*Data to process*
_ _ _
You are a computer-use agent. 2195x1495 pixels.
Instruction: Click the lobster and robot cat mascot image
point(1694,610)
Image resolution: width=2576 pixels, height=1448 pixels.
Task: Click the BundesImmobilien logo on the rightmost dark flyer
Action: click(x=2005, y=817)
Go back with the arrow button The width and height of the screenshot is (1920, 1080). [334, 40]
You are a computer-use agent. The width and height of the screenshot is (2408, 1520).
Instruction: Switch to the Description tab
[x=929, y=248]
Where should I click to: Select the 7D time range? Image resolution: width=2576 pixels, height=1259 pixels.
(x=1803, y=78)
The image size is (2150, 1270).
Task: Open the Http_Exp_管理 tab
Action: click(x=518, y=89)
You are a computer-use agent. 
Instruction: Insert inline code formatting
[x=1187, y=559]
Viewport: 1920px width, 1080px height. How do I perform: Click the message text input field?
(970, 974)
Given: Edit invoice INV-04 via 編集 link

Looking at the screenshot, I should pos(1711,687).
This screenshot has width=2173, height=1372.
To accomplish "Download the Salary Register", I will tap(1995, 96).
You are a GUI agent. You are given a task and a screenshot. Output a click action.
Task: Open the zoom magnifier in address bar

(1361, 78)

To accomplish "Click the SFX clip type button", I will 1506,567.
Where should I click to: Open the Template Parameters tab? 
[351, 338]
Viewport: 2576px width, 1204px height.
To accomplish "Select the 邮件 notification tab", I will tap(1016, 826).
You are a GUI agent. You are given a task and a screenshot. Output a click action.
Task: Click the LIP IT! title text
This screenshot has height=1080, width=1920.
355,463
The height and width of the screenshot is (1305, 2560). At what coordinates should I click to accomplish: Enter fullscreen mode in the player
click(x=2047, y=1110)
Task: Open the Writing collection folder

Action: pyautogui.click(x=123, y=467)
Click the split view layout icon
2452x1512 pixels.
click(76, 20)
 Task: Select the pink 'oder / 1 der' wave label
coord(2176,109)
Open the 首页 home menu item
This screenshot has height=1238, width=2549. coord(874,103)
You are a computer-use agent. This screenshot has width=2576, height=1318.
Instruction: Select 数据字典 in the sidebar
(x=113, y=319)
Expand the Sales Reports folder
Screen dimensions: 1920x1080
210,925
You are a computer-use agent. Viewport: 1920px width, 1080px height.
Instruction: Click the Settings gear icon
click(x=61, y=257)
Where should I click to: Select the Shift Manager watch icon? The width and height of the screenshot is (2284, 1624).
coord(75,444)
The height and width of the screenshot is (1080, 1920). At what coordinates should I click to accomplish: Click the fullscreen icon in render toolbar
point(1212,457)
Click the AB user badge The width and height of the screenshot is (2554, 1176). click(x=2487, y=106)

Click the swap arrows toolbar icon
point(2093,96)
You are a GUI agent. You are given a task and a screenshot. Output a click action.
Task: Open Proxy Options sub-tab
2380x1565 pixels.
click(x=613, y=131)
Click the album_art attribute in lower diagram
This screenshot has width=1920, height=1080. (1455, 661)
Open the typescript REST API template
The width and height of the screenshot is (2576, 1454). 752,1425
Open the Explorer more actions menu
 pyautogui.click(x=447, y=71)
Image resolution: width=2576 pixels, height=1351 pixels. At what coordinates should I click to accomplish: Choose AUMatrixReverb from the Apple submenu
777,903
_ _ _
*Work task*
Please retype, exactly as written, every line from the line containing "The height and width of the screenshot is (1080, 1920)." through the last line of the records above, including both of those lines, and nothing else.

*Expected answer*
The height and width of the screenshot is (1080, 1920). At what coordinates should I click to accomplish: Click the fullscreen icon in render toolbar
point(1212,457)
Click the AB user badge The width and height of the screenshot is (2554, 1176). click(x=2487, y=106)

Click the swap arrows toolbar icon
point(2093,96)
You are a GUI agent. You are given a task and a screenshot. Output a click action.
Task: Open Proxy Options sub-tab
2380x1565 pixels.
click(x=613, y=131)
Click the album_art attribute in lower diagram
This screenshot has width=1920, height=1080. (1455, 661)
Open the typescript REST API template
The width and height of the screenshot is (2576, 1454). 752,1425
Open the Explorer more actions menu
 pyautogui.click(x=447, y=71)
Image resolution: width=2576 pixels, height=1351 pixels. At what coordinates should I click to accomplish: Choose AUMatrixReverb from the Apple submenu
777,903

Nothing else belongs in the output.